⟨
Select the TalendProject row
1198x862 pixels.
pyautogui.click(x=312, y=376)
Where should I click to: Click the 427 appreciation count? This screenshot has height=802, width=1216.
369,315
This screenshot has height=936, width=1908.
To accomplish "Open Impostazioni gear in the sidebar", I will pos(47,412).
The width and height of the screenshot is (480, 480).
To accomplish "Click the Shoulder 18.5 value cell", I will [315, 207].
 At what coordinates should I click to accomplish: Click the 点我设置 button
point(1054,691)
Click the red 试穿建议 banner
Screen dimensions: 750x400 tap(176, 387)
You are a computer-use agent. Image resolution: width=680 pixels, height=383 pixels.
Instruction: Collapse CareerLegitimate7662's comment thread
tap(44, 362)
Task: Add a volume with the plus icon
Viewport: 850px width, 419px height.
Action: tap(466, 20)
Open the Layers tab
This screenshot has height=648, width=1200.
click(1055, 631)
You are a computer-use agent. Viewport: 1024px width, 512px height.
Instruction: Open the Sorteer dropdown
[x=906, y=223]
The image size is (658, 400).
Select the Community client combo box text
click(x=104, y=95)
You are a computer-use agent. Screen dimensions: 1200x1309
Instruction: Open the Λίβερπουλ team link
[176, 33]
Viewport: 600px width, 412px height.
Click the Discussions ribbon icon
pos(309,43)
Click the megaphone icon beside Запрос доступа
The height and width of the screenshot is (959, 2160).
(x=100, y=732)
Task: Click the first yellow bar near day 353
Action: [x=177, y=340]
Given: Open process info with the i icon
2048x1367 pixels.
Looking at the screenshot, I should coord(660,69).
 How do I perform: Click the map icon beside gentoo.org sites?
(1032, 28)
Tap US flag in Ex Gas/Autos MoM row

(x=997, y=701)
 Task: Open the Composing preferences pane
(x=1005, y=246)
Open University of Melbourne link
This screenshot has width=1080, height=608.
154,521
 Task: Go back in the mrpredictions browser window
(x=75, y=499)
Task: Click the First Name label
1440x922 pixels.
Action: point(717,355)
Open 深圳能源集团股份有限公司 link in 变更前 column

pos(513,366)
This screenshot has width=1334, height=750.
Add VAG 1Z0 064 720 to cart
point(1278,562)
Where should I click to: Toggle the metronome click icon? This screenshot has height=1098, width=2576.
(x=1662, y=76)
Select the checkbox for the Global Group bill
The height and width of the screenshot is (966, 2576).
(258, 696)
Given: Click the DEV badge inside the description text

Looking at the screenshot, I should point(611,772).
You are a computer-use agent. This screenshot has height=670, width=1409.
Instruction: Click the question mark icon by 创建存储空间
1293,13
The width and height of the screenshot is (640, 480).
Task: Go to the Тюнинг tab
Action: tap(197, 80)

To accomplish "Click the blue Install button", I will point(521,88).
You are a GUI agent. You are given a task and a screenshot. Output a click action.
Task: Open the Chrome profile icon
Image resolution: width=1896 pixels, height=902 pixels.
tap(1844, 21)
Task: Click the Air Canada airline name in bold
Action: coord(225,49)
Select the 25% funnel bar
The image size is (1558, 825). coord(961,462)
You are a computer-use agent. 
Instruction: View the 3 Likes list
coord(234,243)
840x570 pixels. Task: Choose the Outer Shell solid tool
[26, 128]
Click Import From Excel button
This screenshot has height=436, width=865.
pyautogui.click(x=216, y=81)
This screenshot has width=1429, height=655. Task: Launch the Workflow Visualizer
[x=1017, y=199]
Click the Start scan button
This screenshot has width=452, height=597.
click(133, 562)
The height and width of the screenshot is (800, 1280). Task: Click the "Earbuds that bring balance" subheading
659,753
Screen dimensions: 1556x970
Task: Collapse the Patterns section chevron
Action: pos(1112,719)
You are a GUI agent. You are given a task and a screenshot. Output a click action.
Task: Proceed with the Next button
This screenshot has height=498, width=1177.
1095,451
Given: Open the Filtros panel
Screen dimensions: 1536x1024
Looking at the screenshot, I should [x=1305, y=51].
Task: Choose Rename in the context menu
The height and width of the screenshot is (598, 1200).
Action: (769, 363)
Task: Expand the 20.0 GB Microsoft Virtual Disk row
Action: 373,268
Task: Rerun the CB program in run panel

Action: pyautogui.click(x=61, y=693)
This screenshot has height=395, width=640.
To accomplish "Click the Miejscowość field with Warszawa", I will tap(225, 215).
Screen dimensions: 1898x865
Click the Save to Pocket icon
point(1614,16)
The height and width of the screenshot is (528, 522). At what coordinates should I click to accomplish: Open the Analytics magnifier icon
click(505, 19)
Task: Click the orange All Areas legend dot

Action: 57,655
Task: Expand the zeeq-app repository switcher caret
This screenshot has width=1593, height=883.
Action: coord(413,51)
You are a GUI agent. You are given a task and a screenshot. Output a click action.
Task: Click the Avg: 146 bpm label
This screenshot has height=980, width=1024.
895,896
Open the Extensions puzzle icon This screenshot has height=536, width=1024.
⟩
Every line from the data above that contains "computer" must appear in the answer.

You are a computer-use agent. Image resolution: width=680 pixels, height=383 pixels.
You are a computer-use agent. Viewport: 1024px width, 512px height.
You are a computer-use agent. Screen dimensions: 1200x1309
You are a computer-use agent. This screenshot has height=670, width=1409.
You are a computer-use agent. 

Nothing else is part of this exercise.